--- START RECORDS FOR THIS EXERCISE ---

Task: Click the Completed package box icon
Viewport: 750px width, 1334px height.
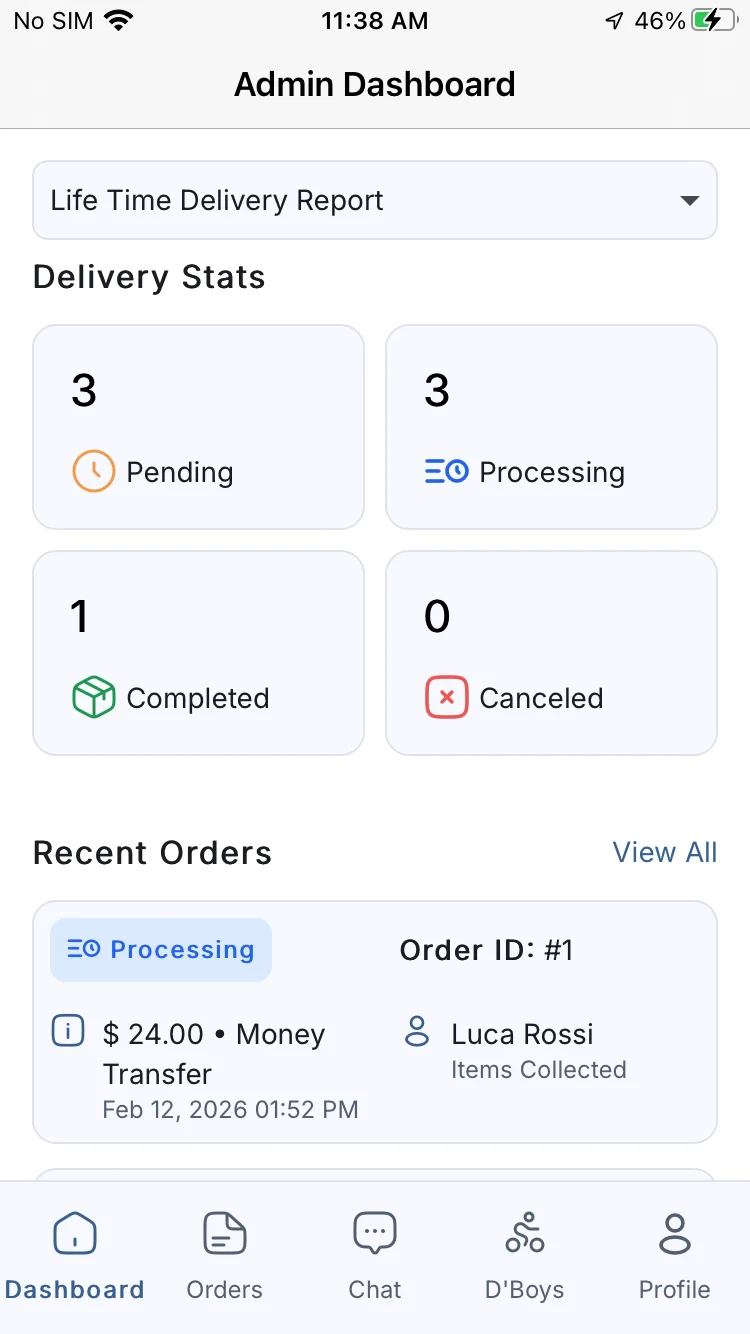Action: tap(93, 698)
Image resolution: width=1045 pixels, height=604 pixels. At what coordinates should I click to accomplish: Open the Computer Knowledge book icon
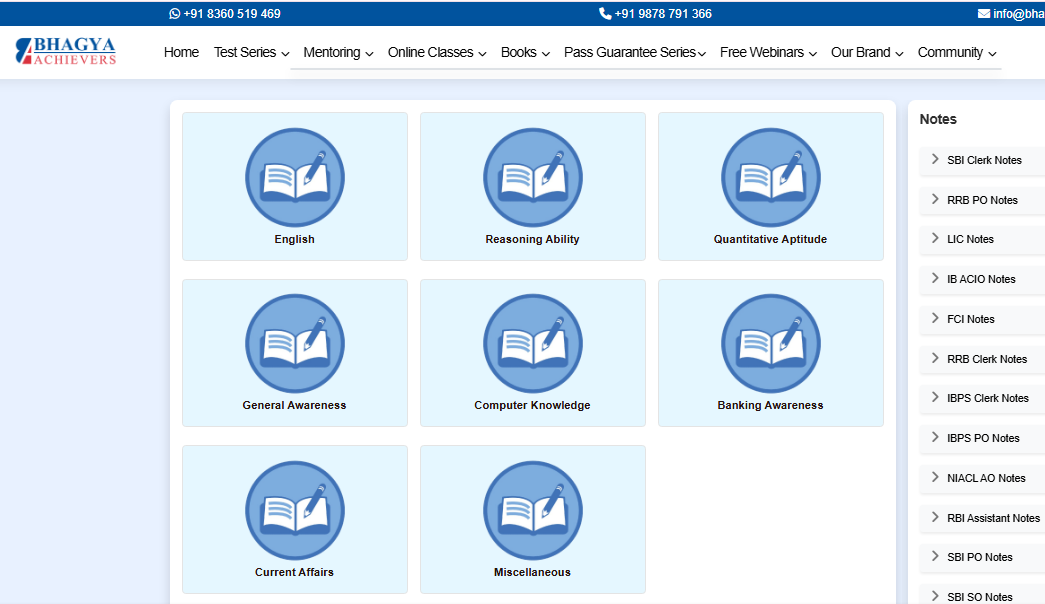point(532,344)
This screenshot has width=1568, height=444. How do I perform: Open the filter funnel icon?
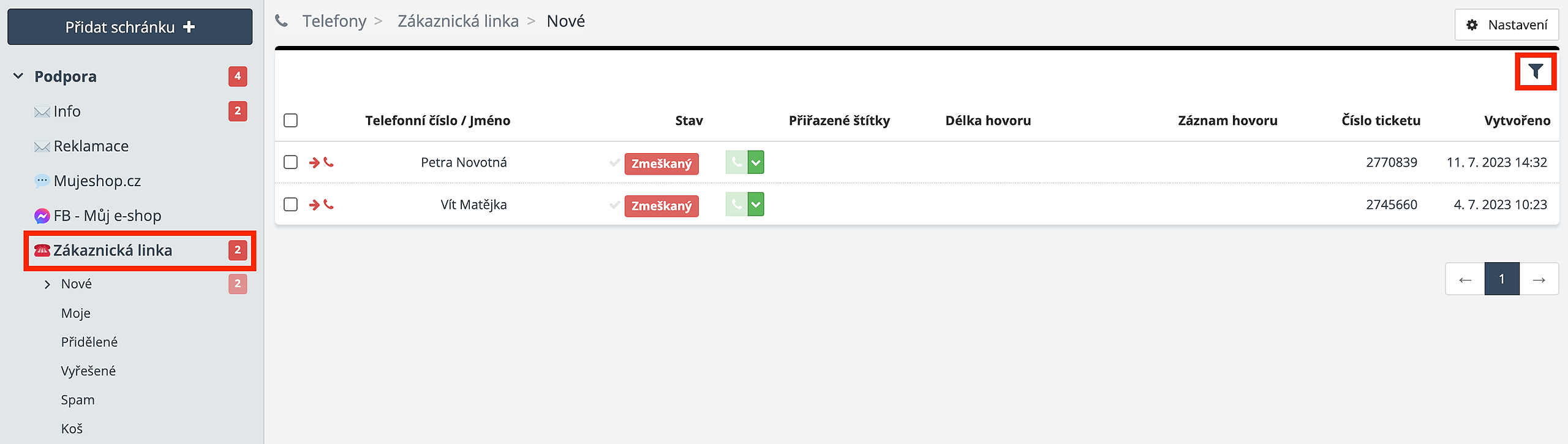[1535, 72]
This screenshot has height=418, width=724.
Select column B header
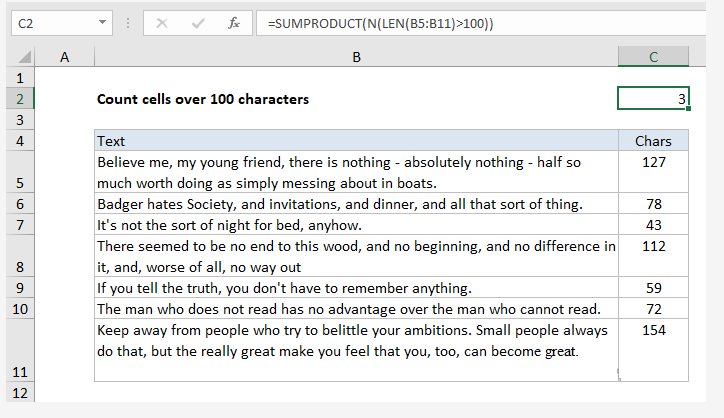coord(356,57)
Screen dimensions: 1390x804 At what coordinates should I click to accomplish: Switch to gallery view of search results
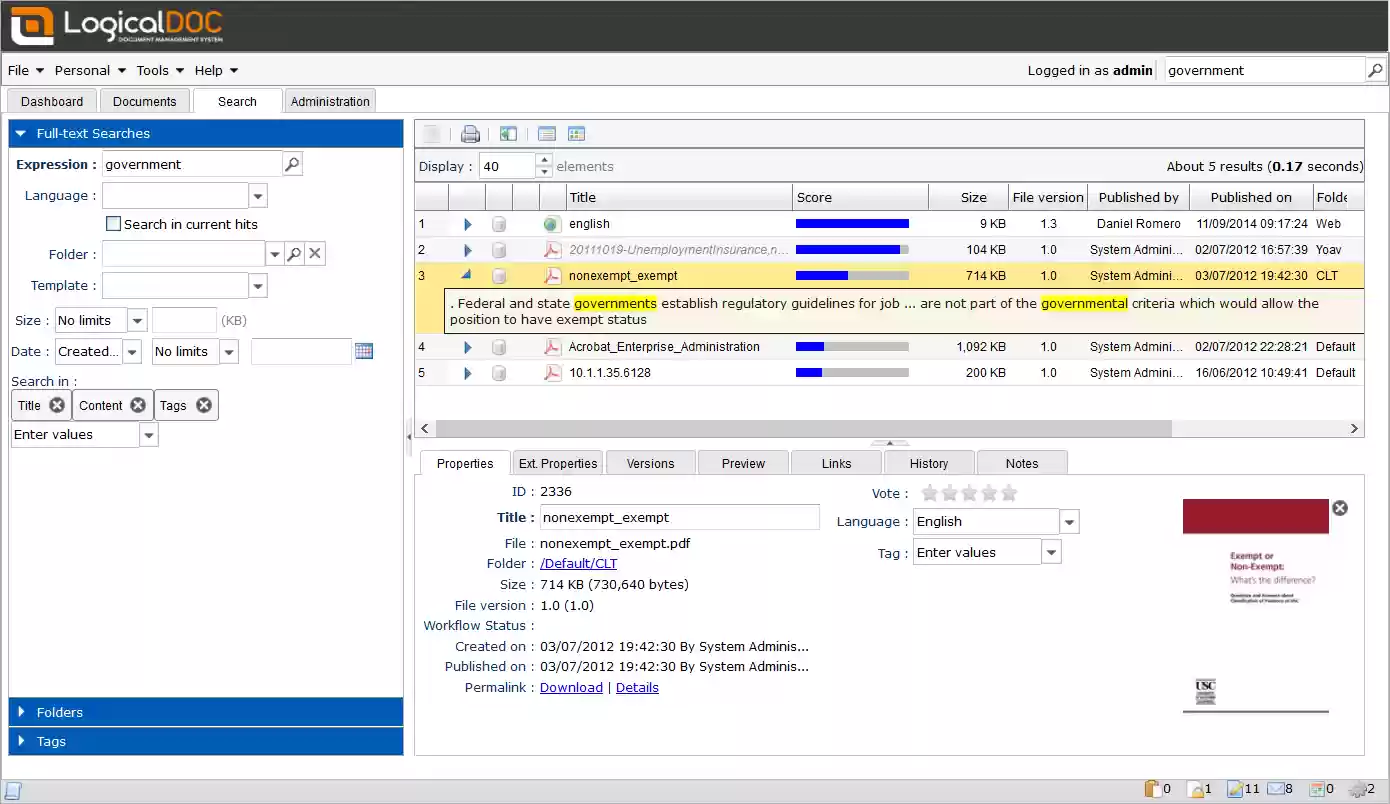575,133
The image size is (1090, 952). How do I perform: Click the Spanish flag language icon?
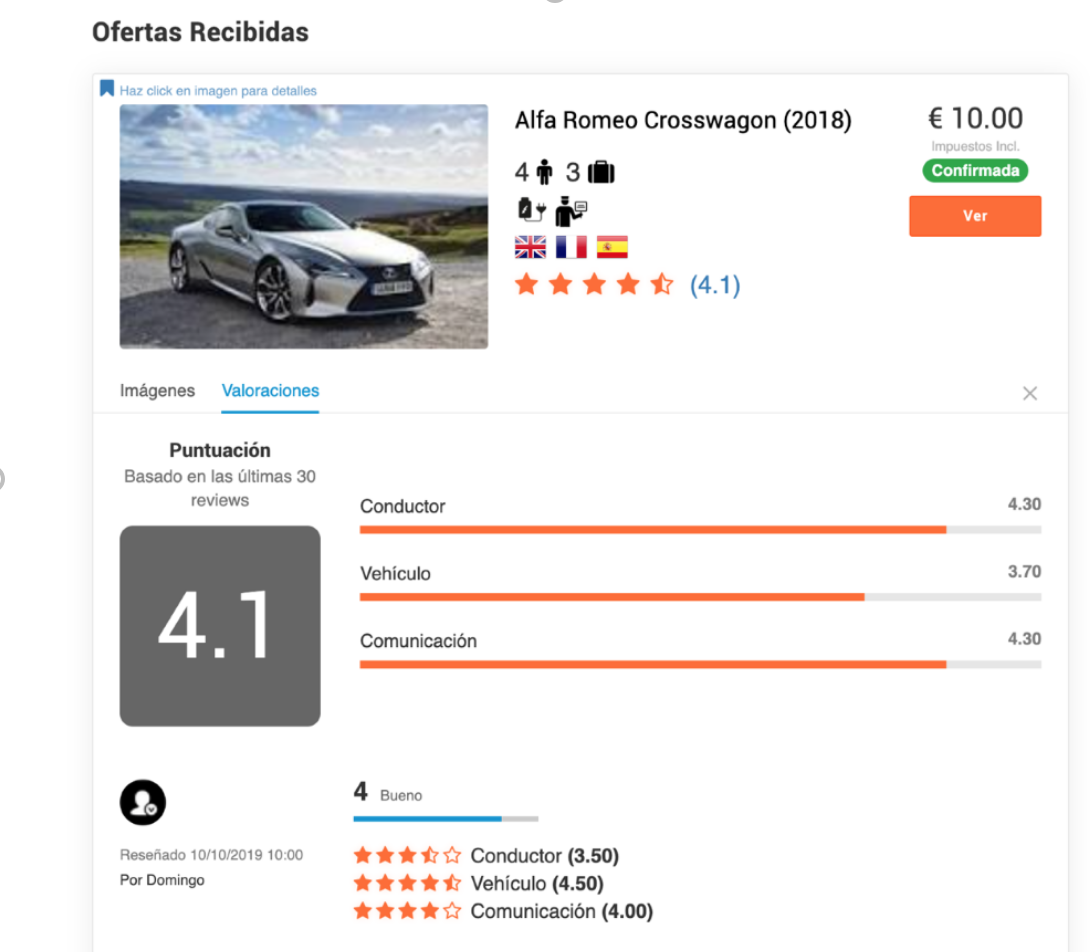pyautogui.click(x=612, y=247)
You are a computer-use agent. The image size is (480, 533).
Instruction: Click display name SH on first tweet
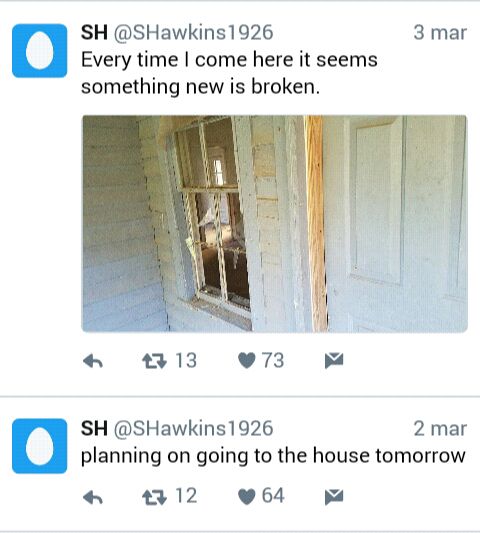coord(94,33)
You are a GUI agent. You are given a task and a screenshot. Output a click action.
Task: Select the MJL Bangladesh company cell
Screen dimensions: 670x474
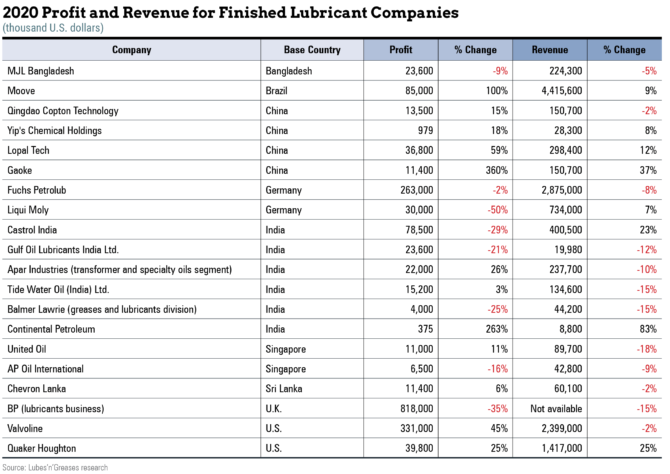click(45, 71)
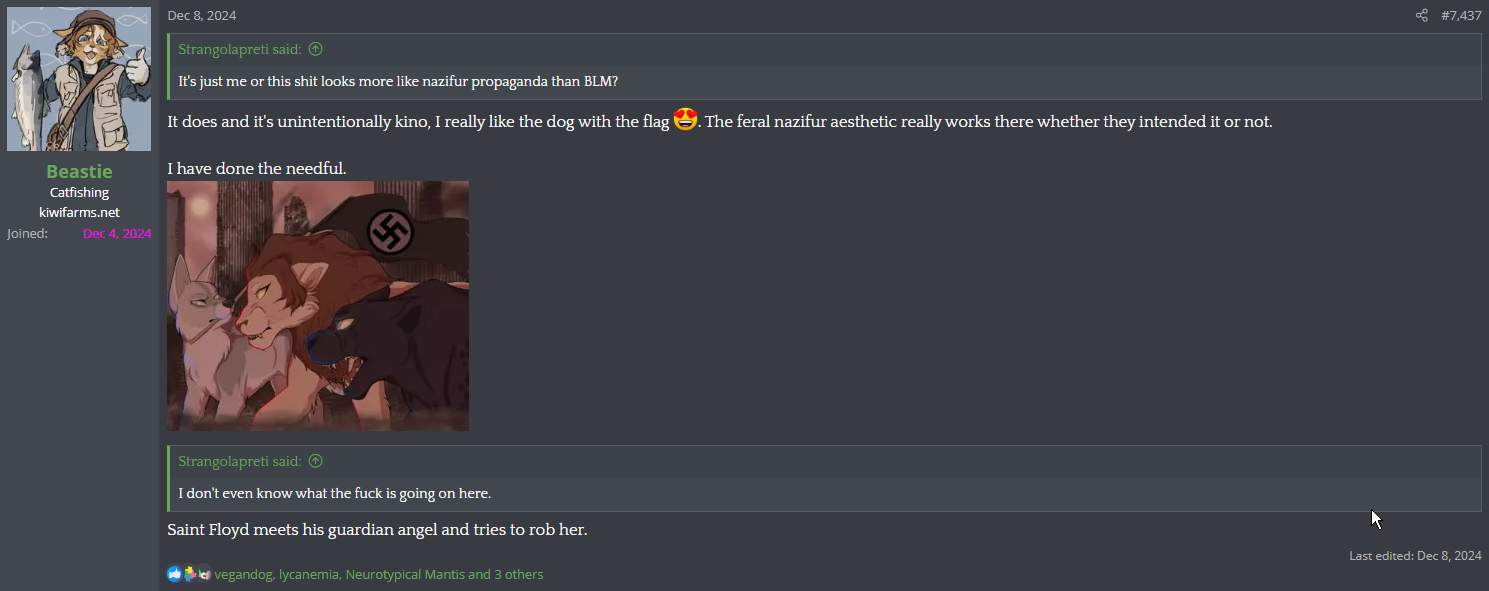Click second 'Strangolapreti said:' quote header
Viewport: 1489px width, 591px height.
pyautogui.click(x=240, y=461)
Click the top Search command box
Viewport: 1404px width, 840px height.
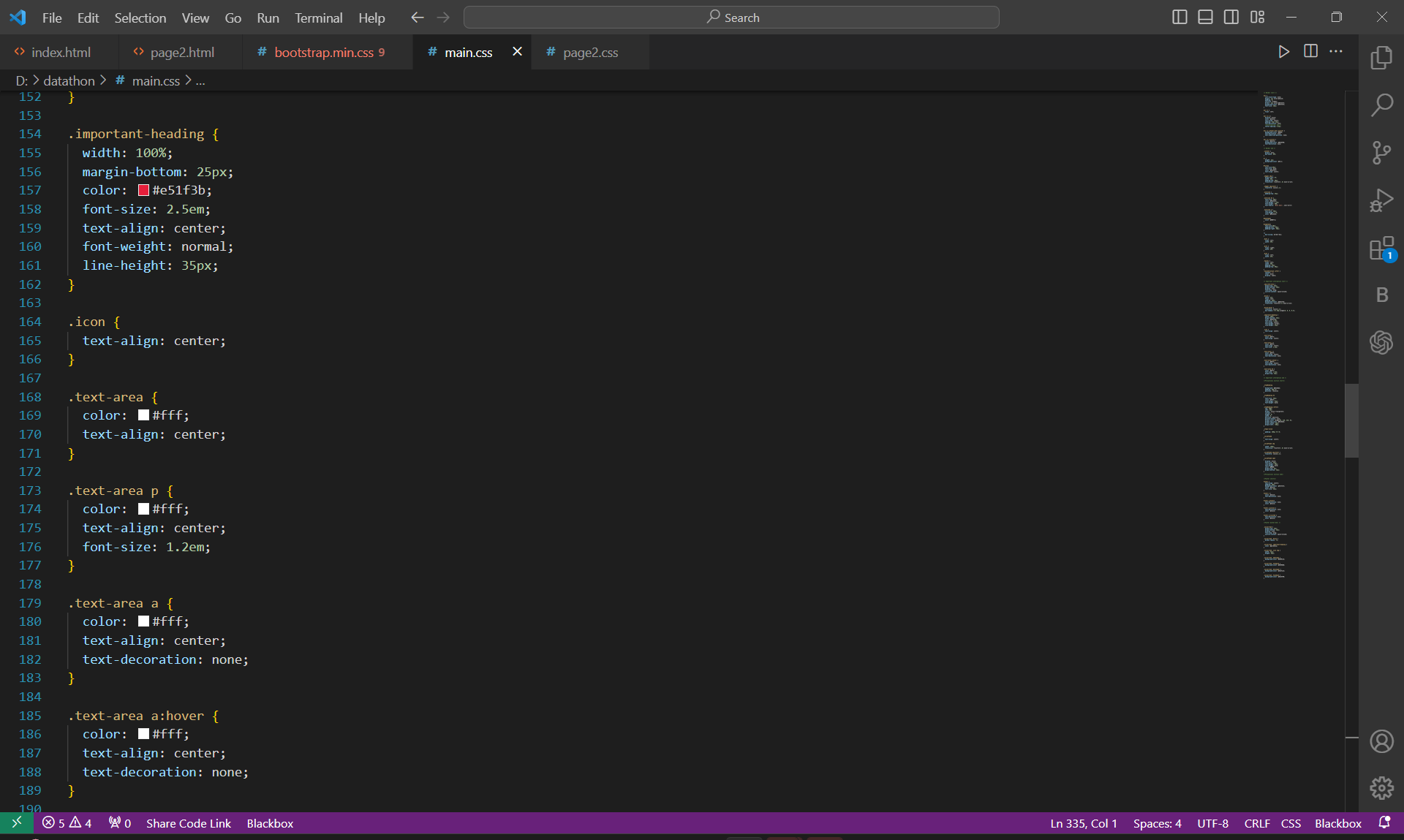click(731, 18)
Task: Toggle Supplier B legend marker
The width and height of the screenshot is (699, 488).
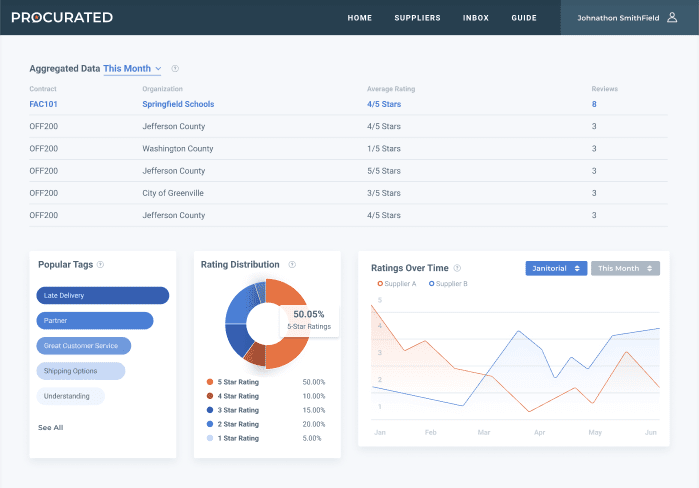Action: (432, 284)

--- END RECORDS FOR THIS EXERCISE ---

TASK OBJECTIVE:
Scale the items from the line that contains "Task: Toggle Supplier B legend marker" up to and including the last line of the items. Rewrite each of those lines, requests included, multiplying every coordinate in the answers by 1.95 and rounding to whole numbers with halves rounded up, and leave out the pictures and everything else.

EXERCISE OUTPUT:
Task: Toggle Supplier B legend marker
The width and height of the screenshot is (699, 488).
Action: (842, 554)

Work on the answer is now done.